Propagation continues

Agriculture/nature loss

Built-up agricultural area

compact

Concentration inside

Extreme density/comfort

Green area per person

Protection is priority

Sensitive area is excluded

Housing supply constraint

housing shortage

transportation oriented

Line perimeter improves

Even addiction

Average transportation distance

three mini cases

Case 1 — Scenario thought to be a guess. A municipality produces a single "growth map" and presents it to the council saying "this is the future of the city". One council member asked “what are the assumptions?” he asks; The team realizes that agricultural areas are assumed to be open to construction. When the protection priority scenario is added, the map changes completely. Presenting a single scenario as the future closes the discussion from the beginning.

Case 2 — Making the trade-off visible. One team compares three scenarios with indicators: the conservation scenario saves agriculture but creates a housing deficit; The compact scenario preserves land but increases density. The picture AI sets makes the reality of “there is no free lunch” visible and parliament can make an informed choice.
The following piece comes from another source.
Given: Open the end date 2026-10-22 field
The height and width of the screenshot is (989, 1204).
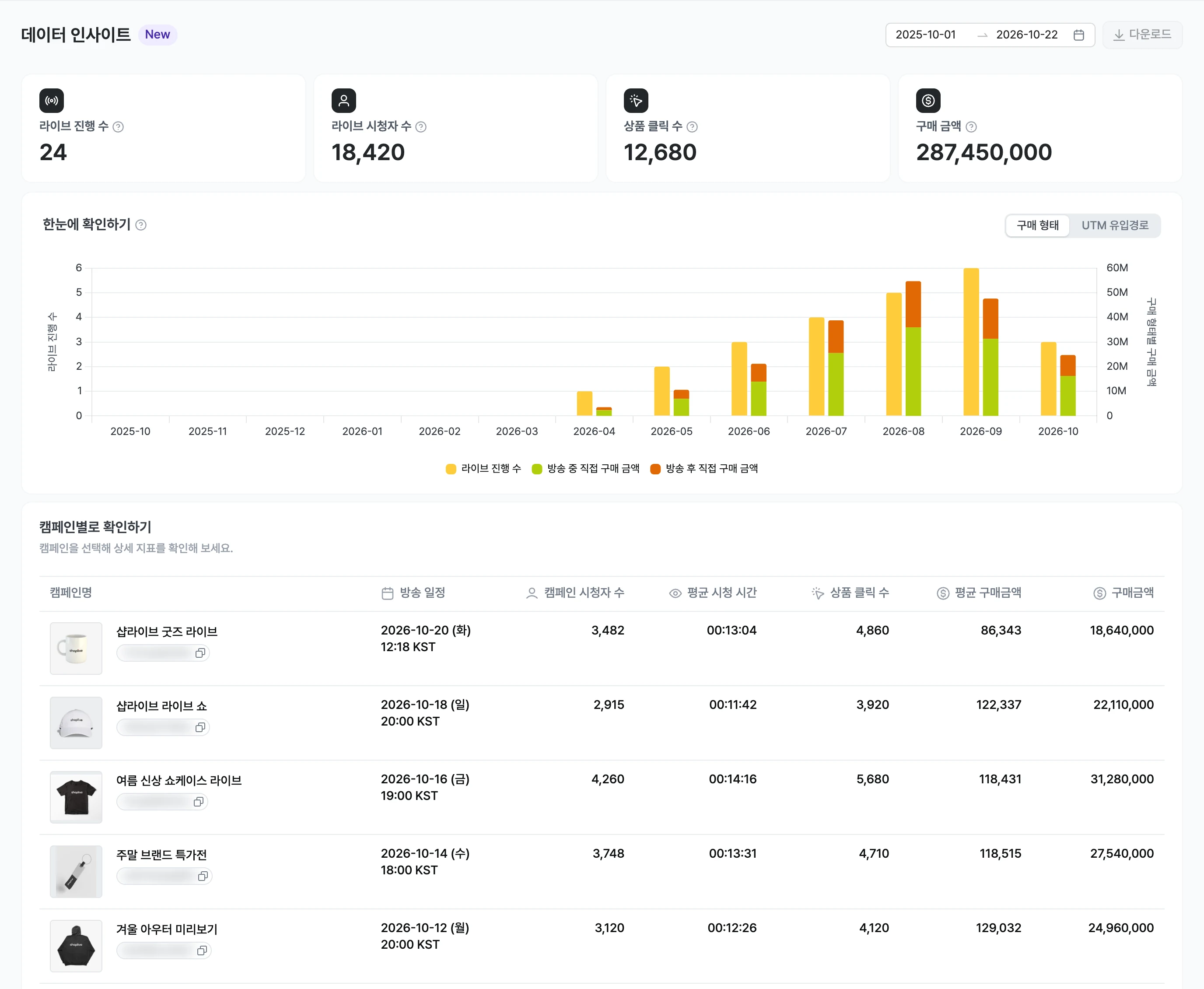Looking at the screenshot, I should tap(1026, 35).

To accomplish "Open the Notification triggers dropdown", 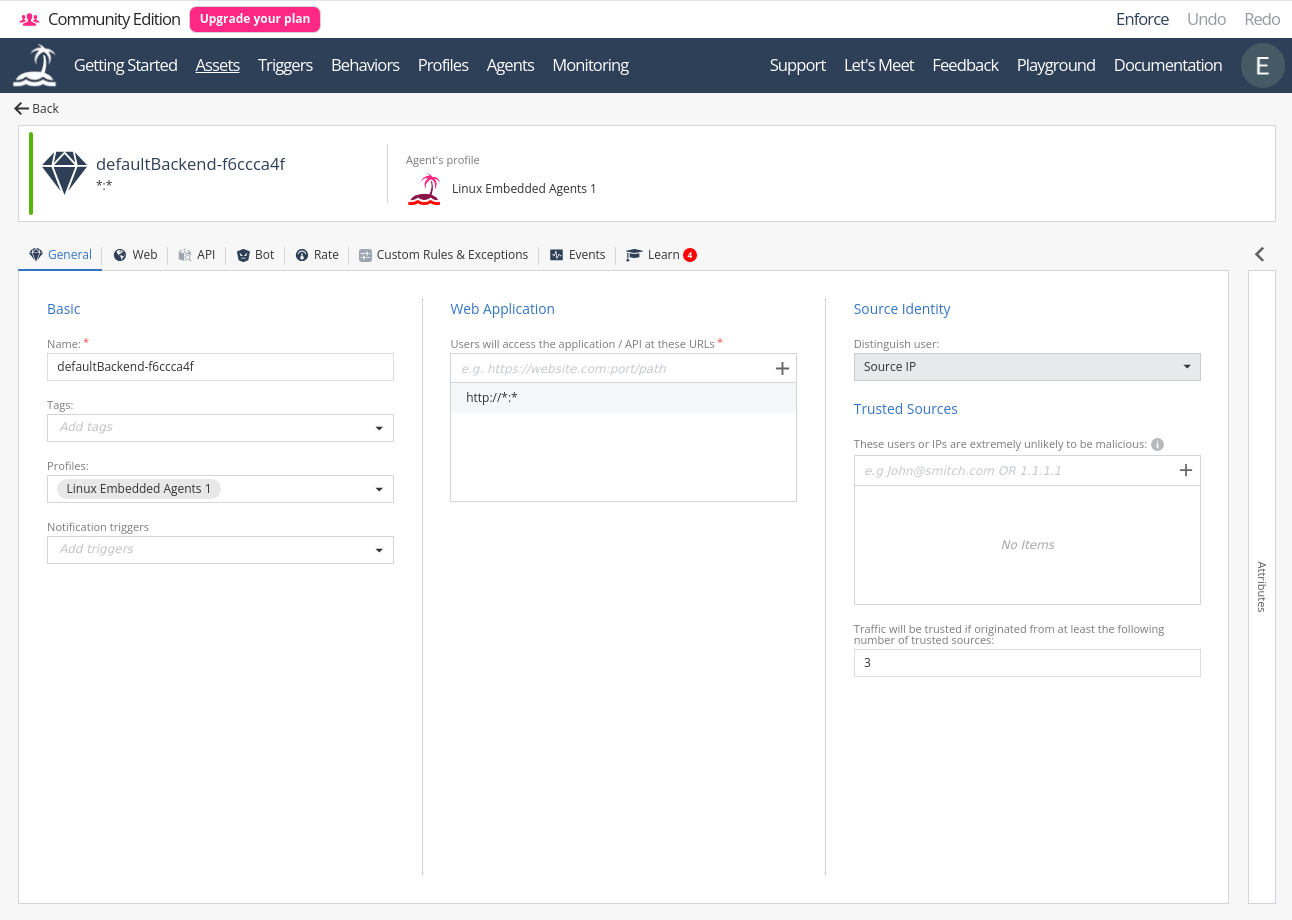I will 379,550.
Case 3 — Flood settlement warning. In a trend scenario, the dashboard reveals that 6,500 people will settle in the flood zone. This number indicates that the constraint layer is loosely defined in the scenario. The team tightens the constraint. The indicator quantifies a risk that will be overlooked.

Common mistakes

  • Mistaking the scenario as a guess. The simulation says "may", not "will".
  • Presenting a single scenario. Without comparison, preference cannot be discussed.
  • Hiding assumptions. The believable map can cover up the hidden assumption.
  • Defining constraints loosely. If areas that need to be protected are not clearly excluded, the risk increases.
  • Declaring a winner. The indicator shows trade-offs; The choice is the public process.
  • Skipping data update. Outdated availability/demand data breaks the entire scenario.

In summary

Urban growth simulation is a powerful way to compare “what if” questions; AI helps in scenario construction, assumption editing, indicator comparison and reporting. But a simulation is a scenario, not a prediction: when the assumptions change, the outcome changes. Run several scenarios instead of a single map, compare against indicators, make trade-offs visible and clearly define constraints (areas to protect). Neither the AI ​​nor the map chooses the winner; The decision is made through the official plan process and expert evaluation.

Application task

Define three growth scenarios for a city/region (e.g. trend, compact, conservation priority). (1) Set up the assumptions of each scenario and an indicator comparison table with the first template. (2) Check the inputs with the second template and capture at least one loosely defined constraint. (3) Produce a parliamentary presentation outline with the third template, emphasizing the “scenario/prediction” distinction. (4) Explain in one sentence which indicator's prominence is a public choice.

checklist

  • [ ] I framed the simulation as a scenario, not a prediction.
  • [ ] Instead of a single map, I set up several scenarios and compared them.
  • [ ] I have clearly written the assumptions of each scenario.
  • [ ] I have clearly defined the constraints (areas to be protected).
  • [ ] I compared the scenarios with the indicators, I did not declare a winner.
  • [ ] I made the tradeoffs visible.
  • [ ] I left the decision to the official planning process and expert evaluation.